Use the BitsAndBytesConfig to load the model with 4-bit quantization, which reduces memory usage and speeds up inference:

import torch
from transformers import AutoModelForCausalLM, AutoTokenizer, BitsAndBytesConfig


MODEL_NAME = "your_username/orca-teknium-merge"
# Enable quantization with bitsandbytes
bnb_config = BitsAndBytesConfig(
    load_in_4bit=True,
    bnb_4bit_quant_type="nf4",
    bnb_4bit_compute_dtype=torch.float16,
    bnb_4bit_use_double_quant=True,
)
# Load model and tokenizer
model = AutoModelForCausalLM.from_pretrained(MODEL_NAME, quantization_config=bnb_config, device_map="auto")
tokenizer = AutoTokenizer.from_pretrained(MODEL_NAME)

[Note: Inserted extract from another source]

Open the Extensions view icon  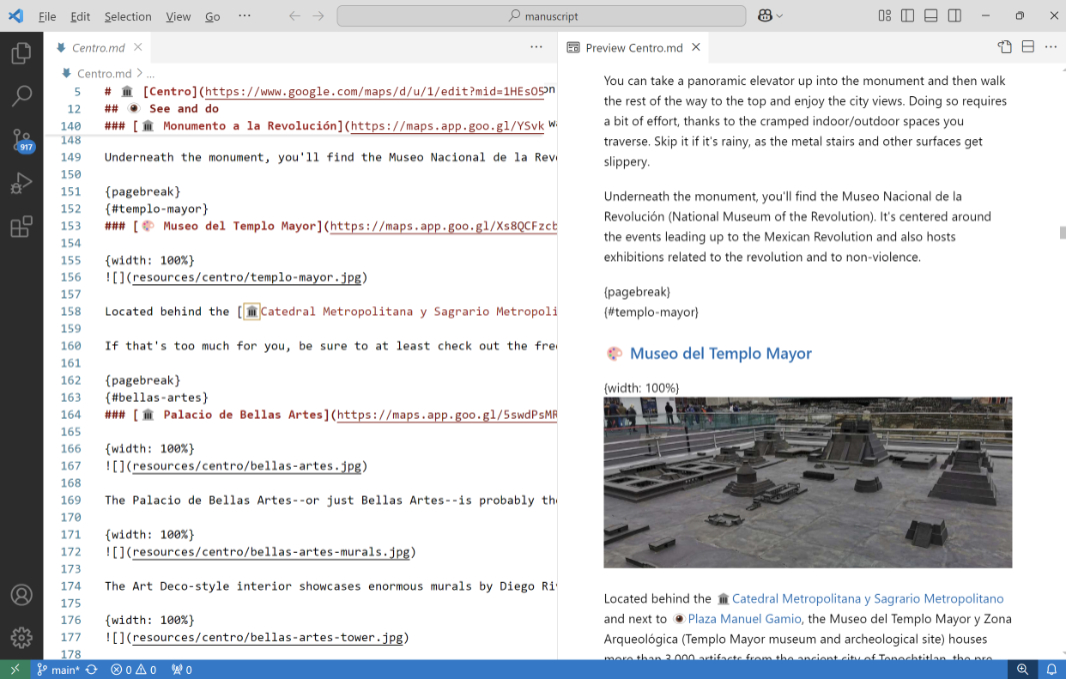21,226
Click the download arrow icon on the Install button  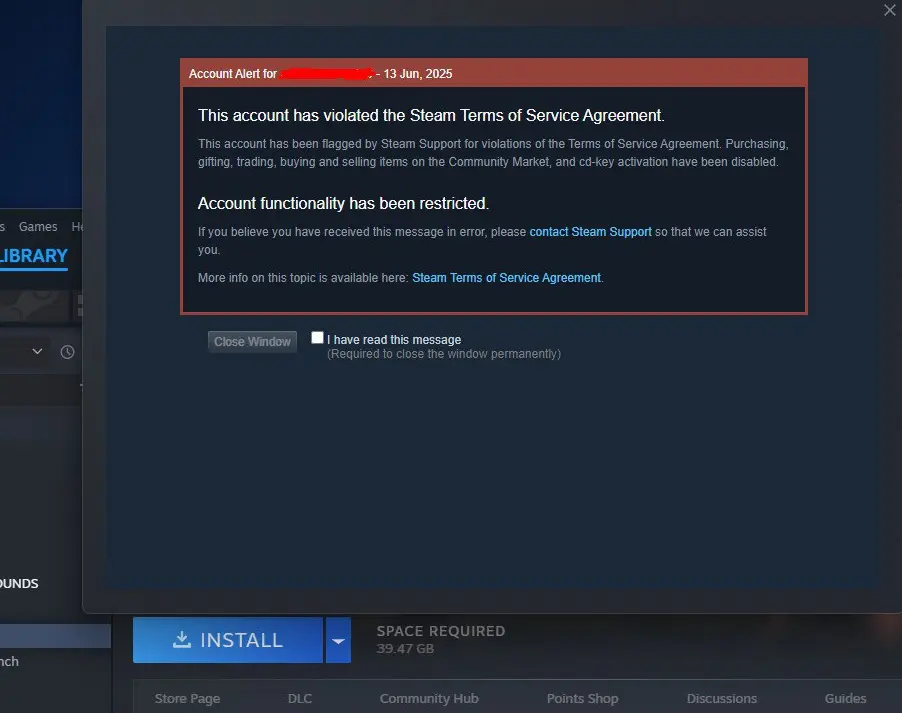pos(182,639)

Step 9: Create a Chat Interface with Gradio

Utilize gradio to build a simple web-based chat interface for interacting with your merged model:

import gradio as gr

def chat(message, history):
    prompt = f"### Instruction:\nRespond to the user's query concisely and helpfully.\n\n### User:\n{message}\n\n### Response:"  
    
    inputs = tokenizer(prompt, return_tensors="pt").to(model.device)
    outputs = model.generate(
        **inputs, 
        max_new_tokens=200, 
        num_beams=5, 
        early_stopping=True, 
        no_repeat_ngram_size=2
    )
    response = tokenizer.batch_decode(outputs, skip_special_tokens=True)[0]
    
    # Ensure the response doesn't contain the prompt
    response = response.replace(prompt, "").strip()
    
    return response
# Gradio ChatInterface
iface = gr.ChatInterface(
    fn=chat,
    title="Custom Merged Model Chatbot",
    description="Chat with the AI! Type your message below.",
)
iface.launch()

This script sets up a chat interface where users can input messages and receive responses generated by the merged model.

Key Considerations

  • Ensure Model Architecture Matches: The models being merged must share the same architecture (e.g., Mistral-7B, LLaMA) for compatibility. Merging models with different architectures will lead to errors or suboptimal performance.
  • MergeKit simplifies model merging, allowing for easy integration of different pre-trained models.
  • SLERP (Spherical Linear Interpolation) provides a smooth method for merging layers while maintaining stability.
  • Quantization with BitsAndBytes reduces memory usage and speeds up inference.
  • Uploading to Hugging Face makes your model accessible to the community or private use.
  • Gradio provides a simple UI to interact with your model and test its capabilities.

By following these steps, you've successfully merged two pre-trained language models into a single, optimized model using mergekit.